PROBLEM DETAILS:
Rewrite the lines from the one containing "Click the @JeanElsass" through the one containing "tap(146, 58)", swapping "Screen dimensions" for "Screen size" and leaving everything else unchanged.

-- START EXTRACTED INFORMATION --

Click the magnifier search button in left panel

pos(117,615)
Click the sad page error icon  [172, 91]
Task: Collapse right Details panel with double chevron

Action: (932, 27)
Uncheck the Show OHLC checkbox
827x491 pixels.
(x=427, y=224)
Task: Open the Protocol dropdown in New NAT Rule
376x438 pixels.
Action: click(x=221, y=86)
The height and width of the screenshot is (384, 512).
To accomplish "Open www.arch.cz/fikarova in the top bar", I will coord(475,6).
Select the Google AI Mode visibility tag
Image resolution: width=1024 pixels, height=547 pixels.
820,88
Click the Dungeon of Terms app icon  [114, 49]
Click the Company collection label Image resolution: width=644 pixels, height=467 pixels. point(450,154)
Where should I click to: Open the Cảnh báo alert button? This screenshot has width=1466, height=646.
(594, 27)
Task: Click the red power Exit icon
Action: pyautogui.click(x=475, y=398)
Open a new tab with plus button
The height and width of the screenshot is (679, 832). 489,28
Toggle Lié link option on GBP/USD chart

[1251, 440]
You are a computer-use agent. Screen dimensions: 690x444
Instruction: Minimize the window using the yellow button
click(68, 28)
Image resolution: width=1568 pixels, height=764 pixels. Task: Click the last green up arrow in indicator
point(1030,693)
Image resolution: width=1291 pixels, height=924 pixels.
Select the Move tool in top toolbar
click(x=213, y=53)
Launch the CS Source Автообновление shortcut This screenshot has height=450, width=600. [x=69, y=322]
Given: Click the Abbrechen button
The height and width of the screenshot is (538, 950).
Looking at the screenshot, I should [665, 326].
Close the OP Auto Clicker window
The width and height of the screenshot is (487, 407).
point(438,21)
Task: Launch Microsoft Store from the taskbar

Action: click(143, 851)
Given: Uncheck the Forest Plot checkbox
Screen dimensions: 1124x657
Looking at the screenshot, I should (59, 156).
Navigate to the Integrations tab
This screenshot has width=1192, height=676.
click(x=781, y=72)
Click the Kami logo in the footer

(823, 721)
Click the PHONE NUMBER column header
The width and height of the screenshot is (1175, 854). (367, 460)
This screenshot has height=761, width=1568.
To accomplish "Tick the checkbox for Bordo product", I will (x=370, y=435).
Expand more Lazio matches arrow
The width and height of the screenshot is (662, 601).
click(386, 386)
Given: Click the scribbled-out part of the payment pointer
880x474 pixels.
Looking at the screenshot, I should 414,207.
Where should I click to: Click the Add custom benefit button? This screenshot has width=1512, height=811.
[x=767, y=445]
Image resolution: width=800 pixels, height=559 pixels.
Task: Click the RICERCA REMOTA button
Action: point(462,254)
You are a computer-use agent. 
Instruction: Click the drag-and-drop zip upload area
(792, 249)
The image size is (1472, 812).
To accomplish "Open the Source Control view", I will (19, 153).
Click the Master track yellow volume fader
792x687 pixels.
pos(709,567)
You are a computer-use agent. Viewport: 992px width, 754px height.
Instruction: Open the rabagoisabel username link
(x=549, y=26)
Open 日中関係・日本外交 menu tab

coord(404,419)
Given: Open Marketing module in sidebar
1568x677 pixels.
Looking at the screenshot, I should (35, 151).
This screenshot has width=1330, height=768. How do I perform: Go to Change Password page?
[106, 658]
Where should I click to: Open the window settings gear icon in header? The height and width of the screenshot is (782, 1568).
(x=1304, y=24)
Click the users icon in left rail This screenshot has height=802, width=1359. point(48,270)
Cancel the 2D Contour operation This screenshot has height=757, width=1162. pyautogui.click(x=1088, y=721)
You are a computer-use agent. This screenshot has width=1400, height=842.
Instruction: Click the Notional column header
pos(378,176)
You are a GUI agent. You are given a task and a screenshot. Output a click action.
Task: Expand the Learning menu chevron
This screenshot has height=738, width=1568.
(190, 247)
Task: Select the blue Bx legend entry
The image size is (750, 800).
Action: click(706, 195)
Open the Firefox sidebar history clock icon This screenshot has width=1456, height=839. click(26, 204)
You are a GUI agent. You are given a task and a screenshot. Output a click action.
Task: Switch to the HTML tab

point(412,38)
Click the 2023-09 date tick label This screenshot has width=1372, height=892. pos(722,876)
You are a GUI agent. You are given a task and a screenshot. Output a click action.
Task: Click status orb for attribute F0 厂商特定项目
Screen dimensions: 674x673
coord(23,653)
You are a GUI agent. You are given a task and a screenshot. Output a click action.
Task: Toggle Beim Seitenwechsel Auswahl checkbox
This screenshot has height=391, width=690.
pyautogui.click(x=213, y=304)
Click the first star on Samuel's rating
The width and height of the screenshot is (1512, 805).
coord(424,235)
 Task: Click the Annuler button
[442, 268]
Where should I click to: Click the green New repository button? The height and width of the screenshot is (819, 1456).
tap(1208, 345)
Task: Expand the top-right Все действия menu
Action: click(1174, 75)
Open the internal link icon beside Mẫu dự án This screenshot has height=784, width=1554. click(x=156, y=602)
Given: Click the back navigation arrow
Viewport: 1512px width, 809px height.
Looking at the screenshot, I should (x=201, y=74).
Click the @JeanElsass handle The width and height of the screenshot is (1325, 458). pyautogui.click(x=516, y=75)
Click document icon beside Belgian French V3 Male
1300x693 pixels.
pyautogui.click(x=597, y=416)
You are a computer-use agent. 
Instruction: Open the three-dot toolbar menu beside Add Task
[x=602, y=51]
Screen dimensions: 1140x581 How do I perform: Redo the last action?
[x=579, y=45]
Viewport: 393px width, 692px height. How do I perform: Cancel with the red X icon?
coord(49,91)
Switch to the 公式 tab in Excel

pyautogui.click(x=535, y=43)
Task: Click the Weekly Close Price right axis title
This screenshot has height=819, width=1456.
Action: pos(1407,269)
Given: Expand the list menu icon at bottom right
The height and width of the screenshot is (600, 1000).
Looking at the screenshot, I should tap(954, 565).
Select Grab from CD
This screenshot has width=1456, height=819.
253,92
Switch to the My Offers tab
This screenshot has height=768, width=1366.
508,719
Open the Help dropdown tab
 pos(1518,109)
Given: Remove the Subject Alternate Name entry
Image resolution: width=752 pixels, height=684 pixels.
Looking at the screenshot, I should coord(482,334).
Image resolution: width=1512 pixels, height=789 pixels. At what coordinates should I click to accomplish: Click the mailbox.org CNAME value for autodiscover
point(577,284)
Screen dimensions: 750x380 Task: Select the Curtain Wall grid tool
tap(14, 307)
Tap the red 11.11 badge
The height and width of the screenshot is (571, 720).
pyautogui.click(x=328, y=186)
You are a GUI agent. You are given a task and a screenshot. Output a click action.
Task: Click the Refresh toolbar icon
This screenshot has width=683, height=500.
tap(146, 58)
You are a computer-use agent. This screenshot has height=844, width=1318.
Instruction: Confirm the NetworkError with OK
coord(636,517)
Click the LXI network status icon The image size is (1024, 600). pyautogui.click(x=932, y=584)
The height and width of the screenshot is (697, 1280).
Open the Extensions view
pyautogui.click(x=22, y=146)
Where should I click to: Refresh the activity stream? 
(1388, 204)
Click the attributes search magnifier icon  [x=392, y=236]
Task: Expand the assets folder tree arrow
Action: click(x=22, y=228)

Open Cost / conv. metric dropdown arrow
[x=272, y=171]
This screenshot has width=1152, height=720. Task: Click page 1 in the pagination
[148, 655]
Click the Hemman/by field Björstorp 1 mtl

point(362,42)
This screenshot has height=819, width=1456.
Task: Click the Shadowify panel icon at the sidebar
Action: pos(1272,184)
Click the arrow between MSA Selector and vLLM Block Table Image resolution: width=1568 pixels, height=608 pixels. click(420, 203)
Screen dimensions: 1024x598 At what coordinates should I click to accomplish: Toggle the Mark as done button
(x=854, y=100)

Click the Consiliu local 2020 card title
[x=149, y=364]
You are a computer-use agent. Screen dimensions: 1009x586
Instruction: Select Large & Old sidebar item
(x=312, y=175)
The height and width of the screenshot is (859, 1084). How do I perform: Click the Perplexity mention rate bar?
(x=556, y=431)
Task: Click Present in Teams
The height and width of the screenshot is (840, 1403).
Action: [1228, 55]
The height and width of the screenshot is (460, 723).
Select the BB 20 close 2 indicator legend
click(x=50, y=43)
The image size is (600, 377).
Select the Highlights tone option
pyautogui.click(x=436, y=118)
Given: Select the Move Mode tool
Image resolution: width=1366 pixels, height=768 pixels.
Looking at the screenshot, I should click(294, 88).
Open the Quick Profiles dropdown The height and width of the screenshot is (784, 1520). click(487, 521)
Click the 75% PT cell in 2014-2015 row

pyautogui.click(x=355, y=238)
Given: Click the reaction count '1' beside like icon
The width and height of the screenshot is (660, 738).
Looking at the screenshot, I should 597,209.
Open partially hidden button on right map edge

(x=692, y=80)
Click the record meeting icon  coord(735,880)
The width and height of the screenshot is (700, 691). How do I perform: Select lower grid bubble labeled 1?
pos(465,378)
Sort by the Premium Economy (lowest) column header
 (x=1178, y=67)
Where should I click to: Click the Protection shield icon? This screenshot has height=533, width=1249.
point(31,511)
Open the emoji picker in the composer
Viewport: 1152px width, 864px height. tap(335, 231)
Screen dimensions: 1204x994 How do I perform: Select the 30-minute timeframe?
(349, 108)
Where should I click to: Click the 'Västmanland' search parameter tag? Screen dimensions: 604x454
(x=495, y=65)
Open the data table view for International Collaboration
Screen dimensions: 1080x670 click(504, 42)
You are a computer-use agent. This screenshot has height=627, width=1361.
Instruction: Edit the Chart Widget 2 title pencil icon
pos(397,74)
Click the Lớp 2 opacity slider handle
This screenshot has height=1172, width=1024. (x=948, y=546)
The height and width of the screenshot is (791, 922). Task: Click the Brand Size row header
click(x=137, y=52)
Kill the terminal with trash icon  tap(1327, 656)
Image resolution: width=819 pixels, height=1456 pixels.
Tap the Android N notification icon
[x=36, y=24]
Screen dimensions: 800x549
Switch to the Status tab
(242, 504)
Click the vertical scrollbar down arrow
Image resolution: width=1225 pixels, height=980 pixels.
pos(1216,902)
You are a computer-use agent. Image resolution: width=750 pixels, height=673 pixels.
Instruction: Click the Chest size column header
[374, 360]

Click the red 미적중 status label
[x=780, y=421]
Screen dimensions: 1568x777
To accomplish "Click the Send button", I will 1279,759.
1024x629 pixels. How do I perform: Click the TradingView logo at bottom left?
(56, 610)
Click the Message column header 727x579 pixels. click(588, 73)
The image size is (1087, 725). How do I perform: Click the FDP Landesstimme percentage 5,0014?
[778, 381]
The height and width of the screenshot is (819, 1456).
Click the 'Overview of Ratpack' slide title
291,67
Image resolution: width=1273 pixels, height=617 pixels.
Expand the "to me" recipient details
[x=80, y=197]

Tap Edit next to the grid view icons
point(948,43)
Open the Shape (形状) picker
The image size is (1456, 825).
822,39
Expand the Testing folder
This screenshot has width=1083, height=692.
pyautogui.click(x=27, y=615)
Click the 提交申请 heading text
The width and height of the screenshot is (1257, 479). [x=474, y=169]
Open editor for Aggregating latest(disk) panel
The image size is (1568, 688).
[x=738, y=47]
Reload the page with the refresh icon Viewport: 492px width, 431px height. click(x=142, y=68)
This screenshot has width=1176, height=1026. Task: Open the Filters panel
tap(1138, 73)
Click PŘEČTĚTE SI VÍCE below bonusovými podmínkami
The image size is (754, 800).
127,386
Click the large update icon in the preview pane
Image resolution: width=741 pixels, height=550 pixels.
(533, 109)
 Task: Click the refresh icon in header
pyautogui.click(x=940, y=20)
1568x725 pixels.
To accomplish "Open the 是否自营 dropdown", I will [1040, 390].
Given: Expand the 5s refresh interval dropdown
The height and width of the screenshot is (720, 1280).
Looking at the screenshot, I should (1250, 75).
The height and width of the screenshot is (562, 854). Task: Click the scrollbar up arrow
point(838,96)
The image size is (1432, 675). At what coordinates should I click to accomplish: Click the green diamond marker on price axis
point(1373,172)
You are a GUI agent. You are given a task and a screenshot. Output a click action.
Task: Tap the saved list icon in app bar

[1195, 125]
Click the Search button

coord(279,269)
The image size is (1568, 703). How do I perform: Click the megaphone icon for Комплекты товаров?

-- END EXTRACTED INFORMATION --

OUTPUT:
Click the @JeanElsass handle The width and height of the screenshot is (1325, 458). pyautogui.click(x=516, y=75)
Click document icon beside Belgian French V3 Male
1300x693 pixels.
pyautogui.click(x=597, y=416)
You are a computer-use agent. 
Instruction: Open the three-dot toolbar menu beside Add Task
[x=602, y=51]
Screen size: 1140x581 How do I perform: Redo the last action?
[x=579, y=45]
Viewport: 393px width, 692px height. How do I perform: Cancel with the red X icon?
coord(49,91)
Switch to the 公式 tab in Excel

pyautogui.click(x=535, y=43)
Task: Click the Weekly Close Price right axis title
This screenshot has height=819, width=1456.
Action: pos(1407,269)
Given: Expand the list menu icon at bottom right
The height and width of the screenshot is (600, 1000).
Looking at the screenshot, I should tap(954, 565).
Select Grab from CD
This screenshot has width=1456, height=819.
253,92
Switch to the My Offers tab
This screenshot has height=768, width=1366.
508,719
Open the Help dropdown tab
 pos(1518,109)
Given: Remove the Subject Alternate Name entry
Image resolution: width=752 pixels, height=684 pixels.
Looking at the screenshot, I should coord(482,334).
Image resolution: width=1512 pixels, height=789 pixels. At what coordinates should I click to accomplish: Click the mailbox.org CNAME value for autodiscover
point(577,284)
Screen size: 750x380 Task: Select the Curtain Wall grid tool
tap(14, 307)
Tap the red 11.11 badge
The height and width of the screenshot is (571, 720).
pyautogui.click(x=328, y=186)
You are a GUI agent. You are given a task and a screenshot. Output a click action.
Task: Click the Refresh toolbar icon
This screenshot has width=683, height=500.
tap(146, 58)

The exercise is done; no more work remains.